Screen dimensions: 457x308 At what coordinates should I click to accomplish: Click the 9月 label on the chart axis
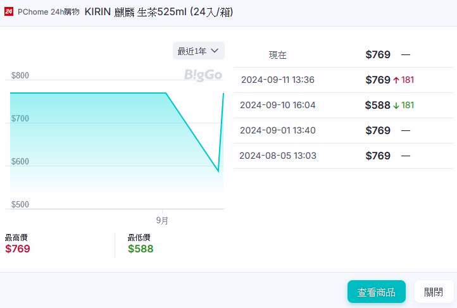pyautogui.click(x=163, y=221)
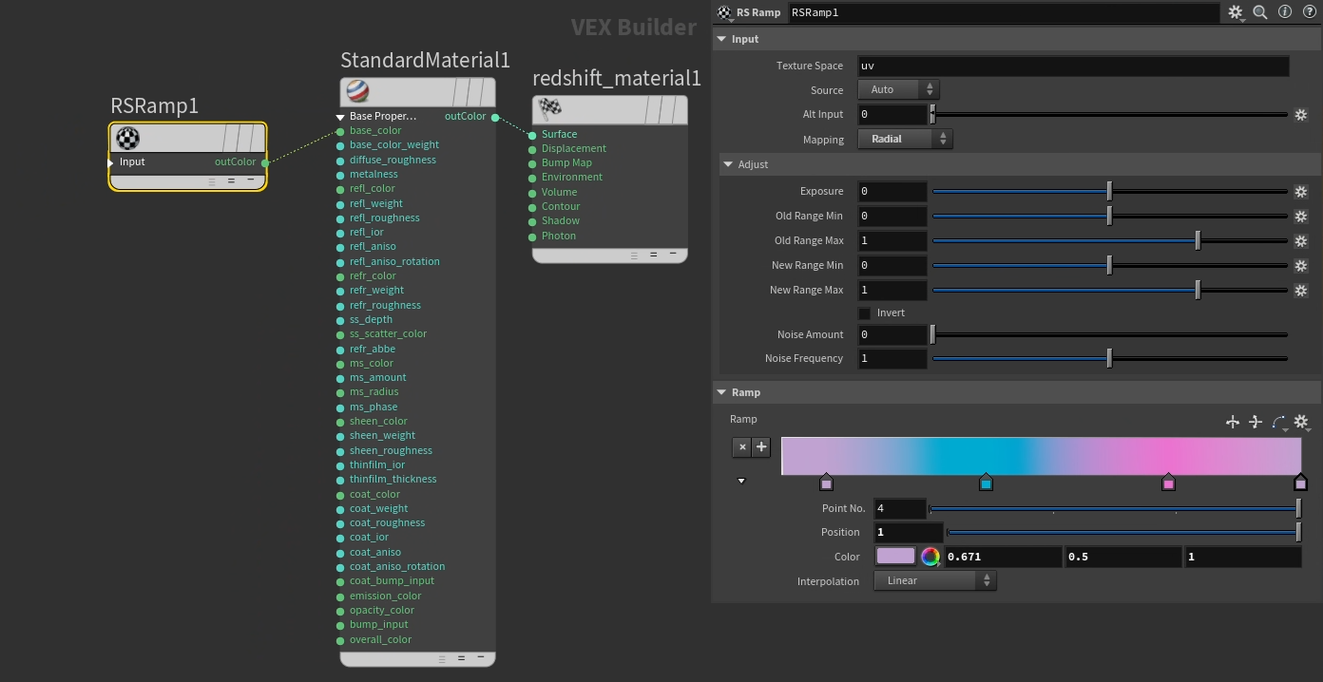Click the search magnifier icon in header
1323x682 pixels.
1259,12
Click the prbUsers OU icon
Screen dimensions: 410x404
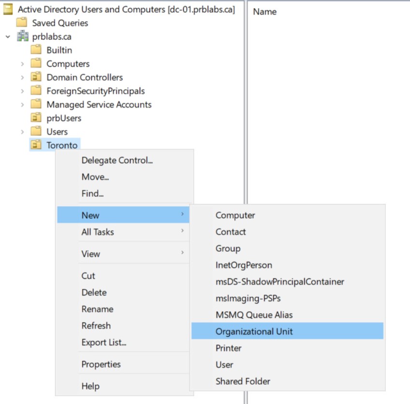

####################

• EXERCISE REQUIREMENTS
Give the entries again word for word, but skip the pictures.

• SOLUTION FOR THIS TASK
Screen dimensions: 457x308 At what coordinates should I click to accomplish: Click the 9月 label on the chart axis
pyautogui.click(x=163, y=221)
Click the search magnifier icon in header
1323x682 pixels.
1259,12
Click the prbUsers OU icon
Screen dimensions: 410x404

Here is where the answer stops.